一路繁花相伴,腳底落英繽紛,妝後美人一般的明媚春光中,一行人就這樣漸漸朝那放風箏的所在前行全文閱讀。


    耳邊已經聽得年輕女孩子們的笑鬧喧嘩。頭頂碧空之上又起了兩枚風箏,五彩燕子伴著大紅色尾裾飄飄的金魚,與開始的蝴蝶交錯高升,越來越遠。


    藍如璿前來相迎,穿花拂柳,笑容滿麵。


    她一身淺鵝黃妝花通袖襖,蜜合色挑線穿花裙,依舊是一眼望去感覺暖洋洋的顏色,趁著春日陽光正好,讓人怎麽看都覺妥貼舒坦,更何況她又是每時每刻帶著和煦的笑。


    “三妹妹可算來了。”她笑盈盈迎上來,十分親昵攜了藍如瑾手腕。


    “身體不適,我過來看看便罷,卻是不能陪大家盡興遊玩了。”藍如瑾借著從丫鬟手中拿帕擦汗的機會,不動聲色從她手中掙脫出來,說話間已是走到了眾人跟前。


    幾丈高的土石假山遍植花木,鬱鬱蔥蔥,山下一片小小的空地正好用來放風箏。五妹藍如琳領著幾個丫鬟正放得開心,嘻嘻哈哈的,旁邊四妹藍如琦和各家小姐或站或坐,邊看風箏邊聊天。


    見藍如璿陪著藍如瑾過來,別人未曾怎樣,佟太守家二小姐率先站了起來,衝藍如瑾露出一個淡淡的微笑。


    此時不同於方才花廳見禮之時,當時是見麵寒暄,無論誰都要打個招呼行個禮,如今卻是私下遊玩,肯率先起身招呼的,那就是交情好的了。


    佟家二小姐閨名秋水,孤傲名聲在外,甚至比藍如瑾還要清高幾分,平日各家女眷聚會她多是沉默不語的,唯有見了藍如瑾才會開口說上幾句話,此時雖隻是微笑見禮,未曾多言,但對她來說已是十分親厚的表現。


    其他人早已習慣了她如此,但衛家小姐一直跟著父親在廣西任上,與佟秋水並不相熟,方才見她一直冷麵冷語的已是不悅,此時突見她與人微笑,更感覺不自在,頓感自己失了顏麵。


    按父親官階來說衛小姐比佟秋水高貴,說話就很是不留情麵:“原來佟二小姐也會笑啊,剛才一個人坐在那裏不搭理人,想是不屑與我們這些俗人相談。

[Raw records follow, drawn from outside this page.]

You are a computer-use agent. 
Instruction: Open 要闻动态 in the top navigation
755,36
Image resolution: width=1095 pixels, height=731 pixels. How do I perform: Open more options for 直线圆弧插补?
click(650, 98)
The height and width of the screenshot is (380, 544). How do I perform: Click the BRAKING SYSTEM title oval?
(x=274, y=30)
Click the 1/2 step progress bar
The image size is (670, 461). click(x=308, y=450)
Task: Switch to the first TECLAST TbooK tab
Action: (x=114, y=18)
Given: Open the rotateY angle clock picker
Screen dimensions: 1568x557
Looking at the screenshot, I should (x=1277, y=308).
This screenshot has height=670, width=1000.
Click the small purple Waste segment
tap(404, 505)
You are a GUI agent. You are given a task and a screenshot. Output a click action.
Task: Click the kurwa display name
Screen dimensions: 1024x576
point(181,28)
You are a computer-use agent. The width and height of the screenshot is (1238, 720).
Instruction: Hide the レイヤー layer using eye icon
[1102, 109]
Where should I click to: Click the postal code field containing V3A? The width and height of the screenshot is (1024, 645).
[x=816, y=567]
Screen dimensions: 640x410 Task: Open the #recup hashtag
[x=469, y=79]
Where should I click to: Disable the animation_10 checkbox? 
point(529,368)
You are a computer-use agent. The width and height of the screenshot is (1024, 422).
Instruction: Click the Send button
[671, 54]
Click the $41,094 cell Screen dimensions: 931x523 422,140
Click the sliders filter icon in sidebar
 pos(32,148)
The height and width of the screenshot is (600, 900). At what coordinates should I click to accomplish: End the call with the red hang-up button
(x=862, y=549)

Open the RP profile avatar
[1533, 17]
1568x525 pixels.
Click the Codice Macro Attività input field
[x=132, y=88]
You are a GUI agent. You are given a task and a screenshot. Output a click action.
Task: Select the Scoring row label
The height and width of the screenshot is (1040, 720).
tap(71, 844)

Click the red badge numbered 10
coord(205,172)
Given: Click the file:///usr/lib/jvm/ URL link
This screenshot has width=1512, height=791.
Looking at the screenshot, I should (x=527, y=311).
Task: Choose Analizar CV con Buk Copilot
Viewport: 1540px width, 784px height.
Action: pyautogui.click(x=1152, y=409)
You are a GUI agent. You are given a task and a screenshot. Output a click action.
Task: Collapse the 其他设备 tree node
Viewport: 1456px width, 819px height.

”


    藍如璿連忙笑著上前打圓場:“衛姑娘說笑了,來,嚐嚐這杏子,城南果園裏新供的,很是香甜。”


    佟秋水對藍如璿的圓場不以為然,也沒有就此揭過的意思,當即就冷笑兩聲,揚臉道:“果然俗不可耐,還算有自知之明。”


    言辭犀利,眼不容沙。


    藍如瑾暗暗歎了一口氣,佟秋水,一直就是這個性子。


    “二妹!還不住口,說什麽呢!”佟家大小姐秋雁連忙嗬斥,一麵又跟衛小姐賠禮,“請你別怪罪,她年紀小不懂事,我回去定然稟告家母嚴厲責罰她。”


    佟秋水一臉孤傲,施然坐下,聽了姐姐的話不再言語,但也沒有低頭的意思。


    那邊衛小姐已經氣得臉頰飛紅,狠狠跺了跺腳,指著佟秋水就要衝上來理論,藍如璿和佟秋雁連忙拉住,馮主簿家的小姐就走到佟秋水跟前低聲勸她道歉:“你可別跟她置氣,再怎麽說她也是衛大人的女兒,若是惹了她到父親跟前告狀,連累了佟伯父可怎麽好?”


    佟秋水仰頭向天,一臉不屑,連帶著將馮小姐都鄙視上了。


    她平日最厭這些人情俗務,藍如瑾深知,便上前幾步走到她跟前陪著坐下,卻也沒有多言,隻用行動表示著寬慰之意。佟秋水就轉臉含笑看過來,十分欣賞藍如瑾的做派。


    五妹藍如琳見這邊鬧了起來,不再玩耍,拽著風箏線站在原地,眼睛轉了幾轉,沒做聲。


    藍如璿左右賠笑勸說,讓四妹藍如琦作陪,請馮衛兩小姐別處賞花,勸了好半天才把人勸走。隨後,她又請佟家大小姐帶妹妹去西頭池塘邊喂魚散心,佟秋雁求之不得,忙拉了妹妹站起來。


    佟秋水卻隻看著如瑾:“一同去吧。”


    如瑾未曾答言,藍如璿先開了口:“佟妹妹請先去,我家三妹身體不舒服,正要回去休息。”又叫藍如琳,“五妹你去陪佟家小姐,好好吩咐丫頭們伺候著。”


    佟秋水亦知如瑾落水重病的事情,聞言便不堅持,朝如瑾點了點頭,跟著姐姐離開。


    丫鬟婆子跟去了一大群,藍如琳卻不肯乖乖去陪客人,丟開風箏跑過來問:“大姐姐,我們都去陪客人,三姐姐回去休息,你自己留在這裏做什麽呢?”圓圓的眼睛睜得很大,一副天真做派。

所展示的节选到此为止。